Face à la menace persistante des groupes armés, dont les Forces démocratiques alliées (ADF), des troupes congolaises et ougandaises ont été déployées à Bunia, capitale de l’Ituri, une province frontalière avec l’Ouganda.
Une opération pour sécuriser l’Ituri
Mercredi 19 février, le ministre ougandais des Affaires étrangères, Henry Oryem, a confirmé l’envoi de soldats ougandais en renfort des Forces armées congolaises (FARDC). L’objectif affiché : rétablir l’ordre et prévenir de nouvelles violences.
« Nos forces, en coordination avec celles de la RDC, contrôlent la situation pour éviter d’autres massacres », a-t-il déclaré.
Cette opération cible particulièrement les ADF, groupe armé actif dans la région frontalière du lac Albert.
Une présence militaire scrutée
Kampala refuse de préciser le nombre de soldats déployés, mais des estimations parlent de 5 000 à 7 000 hommes.
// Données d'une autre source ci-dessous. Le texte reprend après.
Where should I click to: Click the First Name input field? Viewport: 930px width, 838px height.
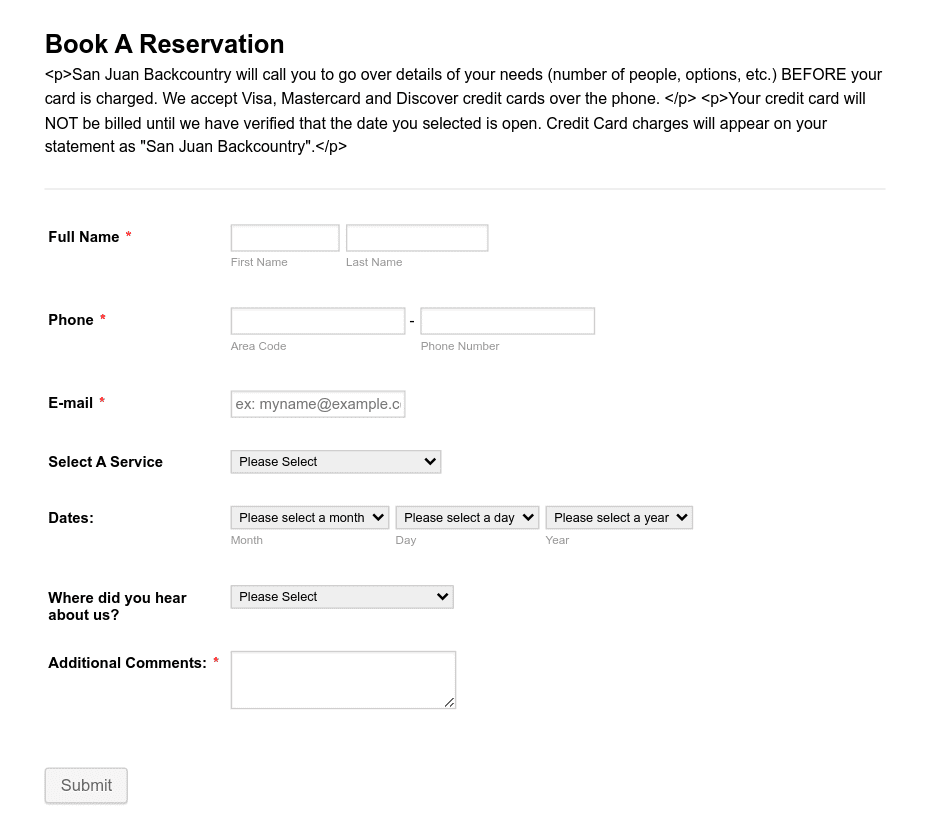[285, 238]
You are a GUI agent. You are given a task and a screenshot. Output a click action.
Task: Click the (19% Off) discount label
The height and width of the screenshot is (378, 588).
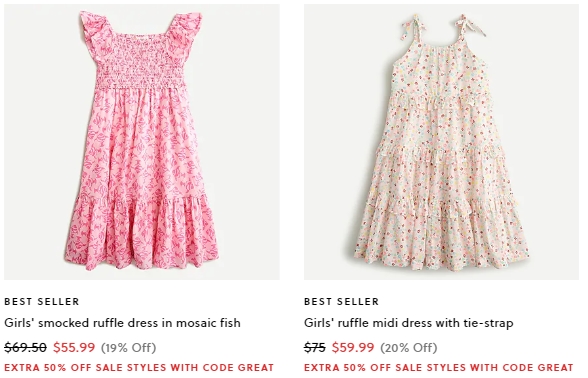coord(128,348)
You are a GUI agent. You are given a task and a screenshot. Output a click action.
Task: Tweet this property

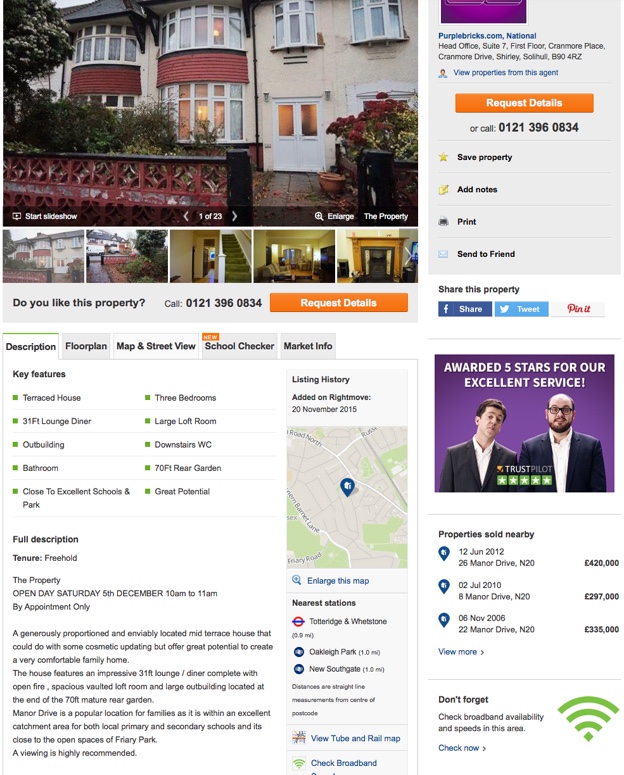[521, 309]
L’Ouganda n’exclut pas un renforcement du dispositif si la situation l’exige.
Pour l’analyste Daniel van Dalen (Signal Risk), ce déploiement reste « localisé » et ne semble pas lié au conflit du M23. Toutefois, Kampala redoute un débordement des combats sur son territoire et surveille la situation de près.
L’Ouganda sous pression
Malgré son engagement aux côtés de Kinshasa, l’Ouganda est accusé d’avoir facilité l’approvisionnement du M23 en laissant les rebelles utiliser son territoire. Des accusations que Kampala dément fermement.
Ce déploiement illustre la complexité du conflit en RDC, où la coopération et les rivalités entre acteurs régionaux s’entremêlent.